Planning your Cabinet Layout

July 14, 2017

Choosing how your new cabinets will fit into your kitchen remodel is an important decision. The design you choose dictates how long and how much it will cost. It might also determine whether or not you need to hire outside help. There are a lot of factors. Let’s take a look at what you need to consider as you plan your cabinet layout so you can make smart budgeting and hiring decisions.

 

Appliances

 

The first consideration is deciding where you’ll put your appliances. Every kitchen will have a sink, a stove, and a refrigerator at a minimum. Changing where these go may require the help of an electrician and a plumber.

 

The ideal layout for these three appliances is a triangle with the stove furthest away from the refrigerator and storage spots next to all of them. This allows the maximum amount of access and utility. Remember, kitchens have to be functional as well as beautiful. Decide where these appliances will go first because it will inform all other design decisions.

 

There are four basic kitchen designs. Here are their pros and cons:

 

L-shaped – Cabinets along two walls in the shape of an L. This floor plan maximizes floor space.
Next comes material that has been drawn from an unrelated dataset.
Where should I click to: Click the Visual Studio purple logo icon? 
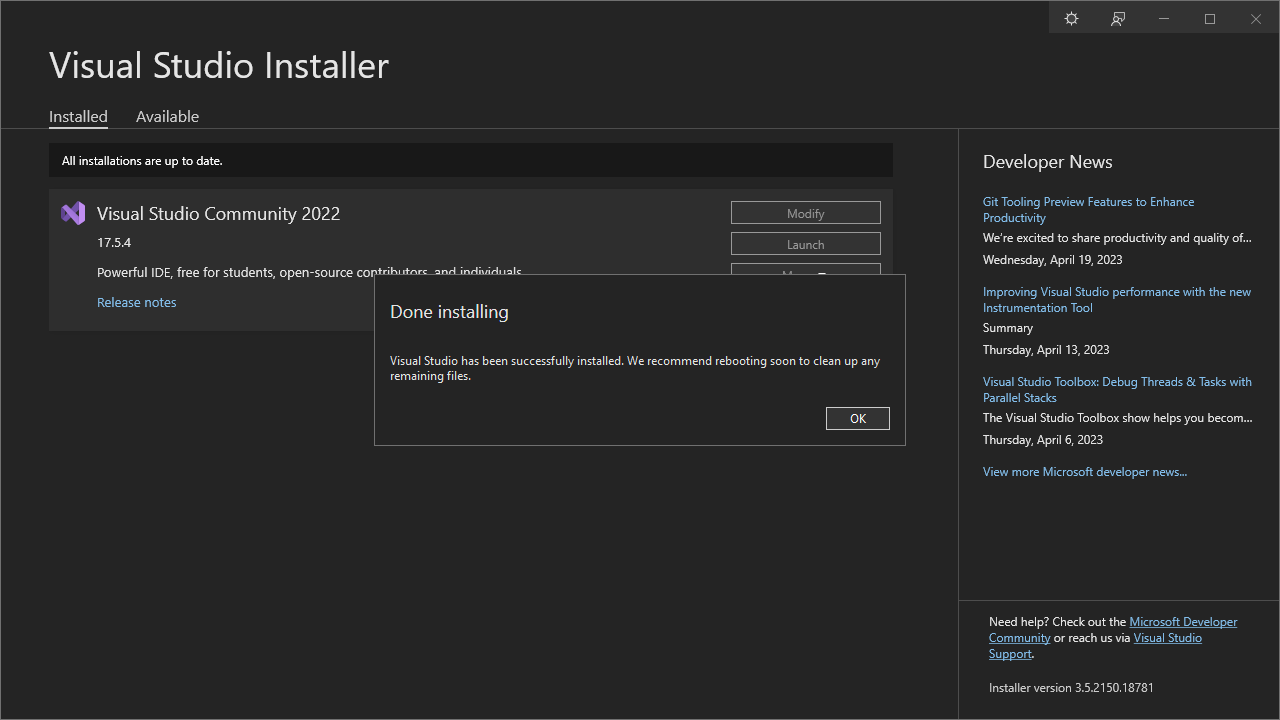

For large families or for those who like to entertain and don’t have a separate dining room, this design lets people gather in the kitchen without interfering with cooking or cleaning.

 

U-shaped – Cabinets along three walls. This format maximizes storage space, but it makes it much harder for people to gather in the kitchen. This is a working-kitchen design. One way to make it more accessible is to install a breakfast bar along one of the walls and put a row of smaller cabinets along the access window.

 

Galley – Two parallel rows of cabinets. As the name suggests, this type of kitchen is used on ships where space is limited. Your home’s layout might make this design the best option. Like the U-shaped kitchen, this design is for working and not entertaining. Galley kitchens work best in small spaces to minimize the amount of walking from one side to another.

 

Islands – Islands could be added to any of these designs, but islands can be more trouble than they’re worth. They’re useful in a large kitchen as a work surface or a place to put your sink and dishes. This frees up counter space. However, islands can make it very hard to create a work triangle between the stove, refrigerator, and sink. Adding or removing an island will likely require professional help to deal with the utilities.

 

 

Storage

 

What do you want to store, and how much of it do you want to keep in the kitchen? If you have a lot of things, you may need to look into deep drawers or lazy susans to maximize the use of space.

 

You’ll also want to consider height. Cabinets that reach the ceiling may look pleasing, but will you ever use that high-up space? Can you put things there safely?

 

Cabinet makers have all sorts of tricks for getting the most utility out of any space. This is where a designer can really help you. They can plot out cabinet options that will fit around your appliances and use the space efficiently.

 

Accessibility

 

Another consideration is accessibility. If you own your home and you expect to stay there for life, it’s worth factoring in accessibility features into your design now so you won’t have to add them later. Here are some things to consider.

 

  • Doorways wide enough to fit a wheelchair with lever handles
  • Accessible counter heights
  • Room to maneuver in a wheelchair
  • Motion-sensing lights

 

A kitchen designer with experience in accessible kitchens is a huge aid if you wish to create a kitchen that can be used in any phase of life.

 

Know your cabinet sizes

 

Stock and semi-custom cabinets usually have a fixed size. This helps kitchen designers and contractors create plans that won’t backfire later. Using these sizes will help you know how many cabinet units you’ll need to purchase. This makes budgeting easy.

 

Floor cabinets are 34.5 inches tall and 2 feet deep. When combined with an industry-standard countertop, the full height is 36 inches.

 

Full-sized wall cabinets are 30 inches tall and a foot deep. Smaller wall cabinets that need to make room for appliances can be anywhere from a foot to two feet tall. The standard distance between the top of a countertop to the bottom of a wall cabinet is 18”

 

The width of a cabinet is where the most variation can happen. Some cabinets are as wide as six inches up to 48 inches. Cabinets widths come in 3” increments.

 

After accurately measuring your space, you can use these sizes to see just how many cabinet units of what widths you’ll need for your kitchen. Don’t forget to measure your appliances as well and give enough room on either side to move them in and out and to allow for airflow. If you have a designer doing the work, they can supply you with a list of measurements they’ll need to create a computer-generated design for your space.

 

By taking your design through these steps and consulting with a designer, you won’t have to worry about any installation nightmares with your kitchen remodel. Easy installation all comes down to proper planning. Good luck with your remodel!